Saturday, February 1, 2014

Her

"There is no formula for generating love. It cannot be copied."
-Alan Watts

I must first admit that I put that quote there after reading Joel Stein's terrific article in Time about Spike Jonze and his new film "Her." The article--which incidentally tells us that the people whose opinions Jonze values include Woody Allen, Louis CK, and Bob Dylan (and Kanye West and George W. Bush)--describes the Watts connection like this: "[Jonze and I] talk about the philosopher Alan Watts, whose notion that a false belief in permanence--say, trying to be the same person you were the day before--causes pain is a key tenet of the film.

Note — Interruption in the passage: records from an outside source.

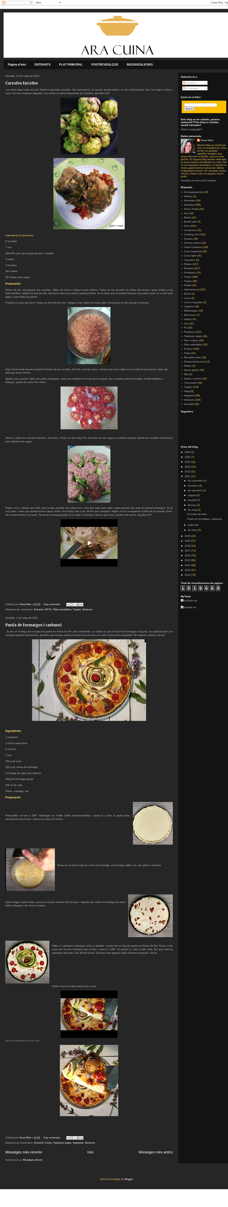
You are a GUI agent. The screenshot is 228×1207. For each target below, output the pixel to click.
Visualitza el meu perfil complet (198, 180)
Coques (188, 238)
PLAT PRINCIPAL (71, 64)
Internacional (191, 289)
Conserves (190, 230)
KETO (48, 609)
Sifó (186, 374)
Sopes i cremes (192, 378)
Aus (186, 213)
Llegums (189, 306)
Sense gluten (191, 370)
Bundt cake (190, 221)
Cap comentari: (52, 604)
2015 (188, 560)
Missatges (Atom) (33, 1159)
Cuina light (190, 255)
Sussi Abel (207, 140)
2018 (188, 545)
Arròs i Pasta (191, 209)
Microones (190, 315)
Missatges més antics (156, 1152)
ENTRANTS (43, 64)
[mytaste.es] (188, 607)
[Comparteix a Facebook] (78, 604)
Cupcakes (189, 259)
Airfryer (188, 196)
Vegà (187, 391)
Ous (186, 323)
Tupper (77, 609)
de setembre (195, 490)
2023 (188, 466)
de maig (193, 509)
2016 (188, 555)
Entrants (38, 609)
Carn (187, 225)
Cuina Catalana (192, 247)
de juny (192, 505)
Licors (187, 298)
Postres (188, 348)
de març (193, 530)
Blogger (128, 1179)
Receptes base (192, 357)
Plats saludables (62, 609)
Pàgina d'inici (17, 64)
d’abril (191, 525)
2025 (188, 456)
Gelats (187, 285)
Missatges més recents (23, 1152)
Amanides (189, 200)
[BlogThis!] (71, 604)
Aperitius (189, 204)
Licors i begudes (193, 302)
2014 (188, 565)
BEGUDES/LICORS (140, 64)
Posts (187, 353)
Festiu (48, 1142)
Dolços (188, 264)
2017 (188, 550)
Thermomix (190, 382)
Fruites (188, 281)
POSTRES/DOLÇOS (104, 64)
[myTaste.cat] (189, 600)
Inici (90, 1152)
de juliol (192, 500)
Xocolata (189, 404)
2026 (188, 452)
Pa (185, 327)
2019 (188, 540)
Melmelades (191, 310)
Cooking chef (191, 234)
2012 (188, 574)
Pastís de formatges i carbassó (33, 625)
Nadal (187, 319)
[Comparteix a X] (75, 604)
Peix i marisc (191, 340)
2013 (188, 570)
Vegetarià (78, 1142)
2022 (188, 471)
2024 (188, 461)
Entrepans (190, 272)
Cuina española (193, 251)
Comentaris (192, 88)
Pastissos (189, 331)
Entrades (190, 82)
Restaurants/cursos (195, 361)
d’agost (192, 495)
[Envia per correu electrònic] (68, 604)
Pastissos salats (62, 1142)
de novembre (195, 480)
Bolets (187, 217)
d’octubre (193, 485)
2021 (188, 476)
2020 (188, 536)
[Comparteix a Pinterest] (81, 604)
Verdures (87, 609)
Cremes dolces (192, 242)
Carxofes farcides (21, 83)
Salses (187, 365)
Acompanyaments (194, 192)
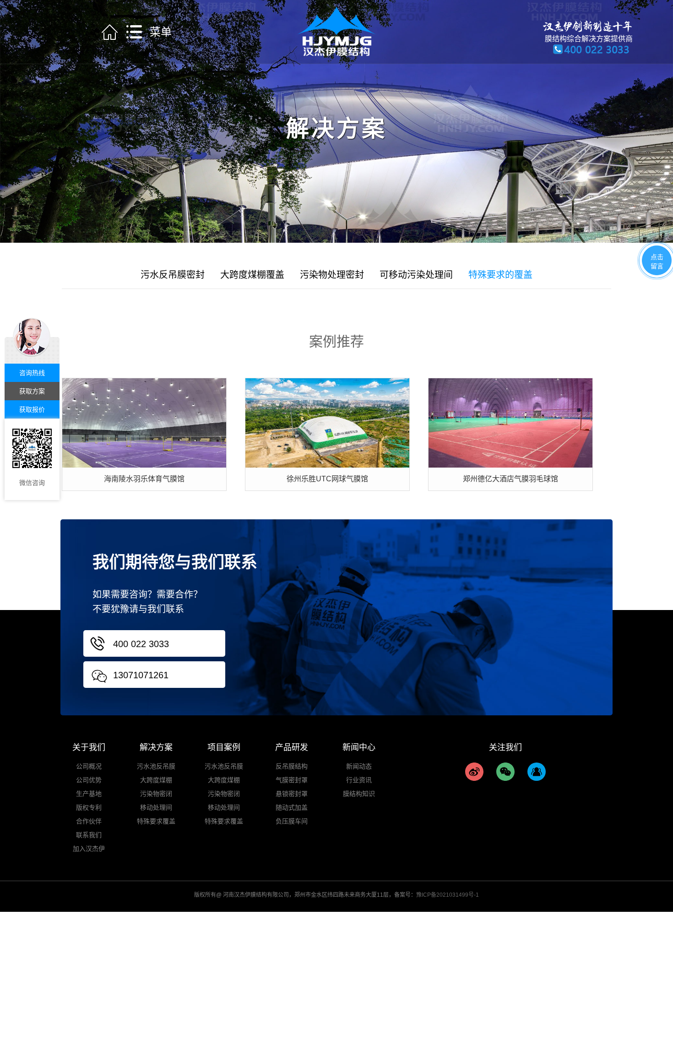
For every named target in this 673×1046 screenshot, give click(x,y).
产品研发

It is, of course, an incredibly lonely notion, that we don't even have a yesterday self to relate to." The main character of "Her" is Theodore, played by Joaquin Phoenix, a lonely man going through a painful divorce. He works as a letter writer for people who have difficulty expressing their feelings; he's quite good at it. Theodore is not social but he is incredibly likable, deserving, his dear friend Amy (Amy Adams) says, of great happiness. But happiness he has not. He cannot be the person he was yesterday, happy and in love.

His loneliness cannot be understated. He commands his ipod (or whatever the equivalent is in the future) to play a melancholy song and decides he'd rather not hear it. "Play a different melancholy song," he says. To help him escape such misery, he purchase an operating system, one which comes equipped with a personality, sweet voice, incredible intelligence, and organizing skills. She can go through his hundreds of emails in a second and recommend deleting unnecessary ones; how I wish I had something like this. The OS is named Samantha and is voiced by Scarlett Johansson in one of the year's most least appreciated performances. Too little praise has been sent her way for fulfilling such a difficult role so wonderfully. In the film, she has to demonstrate a character going through doubt, jealousy, lust and love, and do so while not being able to demonstrate it physically. Additionally, as a friend told me, she does not even have some kind of animated character to embody her voice. She has nothing to assist her. Even Hal 9000 had the easy task of providing just a flat, emotionless speech; Johansson as Samantha, not so. Oddly enough, this might be Johansson's best performance. (She was also terrific in this past year's "Don Jon.") Along with "American Hustle" and "Blue Jasmine," this movie features one of the finest group of performances in a movie from 2013. The roles are perfectly cast. Phoenix is exceptional as always. Considering that he has given us an incredibly diverse plate of performances in films like "Gladiator," "Quills," "Signs," "Walk the Line," and "I'm Still Here," I'm sure he didn't hesitate for a second to be in a movie where he reluctantly performs erotic phone sex involving an imaginary dead cat. Compare his performance in "Her" to his performance in "The Master" the year before and no explanation is needed.        

Most viewers will likely relate to the film in one way or another. Loneliness and melancholy are cultural universals, I assume. Phoenix's Theodore is the perfect vessel to embody those emotions. Theodore and Samantha become flirtatious and romantically involved. Not to give too much away (and if you're sensitive to even the slightest hint of a spoiler, then I recommend looking away), but remember that scene in "Taxi Driver," where the camera pans away as Travis is being painfully rejected over a payphone? A slightly similar event happens here, only it involves a bit of romance between Samantha and Theodore. Painful? Not really. Awkward? Probably. Watching on the screen two people making love can be awkward; so, too, is watching a person make love to an inanimate object. The movie is also fairly satirical. There are obvious allegories to the modern-day obsession with technology, and it pokes fun at various things in our society, from foul-mouthed video games to postmodern documentaries (and both appear to be getting far worse in the future).    

I think most viewers' longest lasting memories of "Her" will be its acting, but there are other features that need to be discussed positively. It features the most interesting use of colors in a movie probably since "Dick Tracy." In terms of originality, this is the most creative film of the year. It is also a most thought-provoking one. One cannot help but think about what the point is of an operating system of this kind--to help us humans practice the handling of emotions, or perhaps to keep us company? Can someone really fall in love with something not real, and vice versa? Does Theodore's relationship with Samantha make him one of the lonely people? It's complicated. But thought, visuals, and performances can only take you so far. Unfortunately, half way in, the film starts to lose steam.  The previous films by Jonze--"Being John Malkovich," "Adaptation," "Where the Wild Things Are"--demonstrate that the trajectory of his movies appears to be downward.  The movie, nevertheless, is intriguing and at many times delightful. You ought to see it.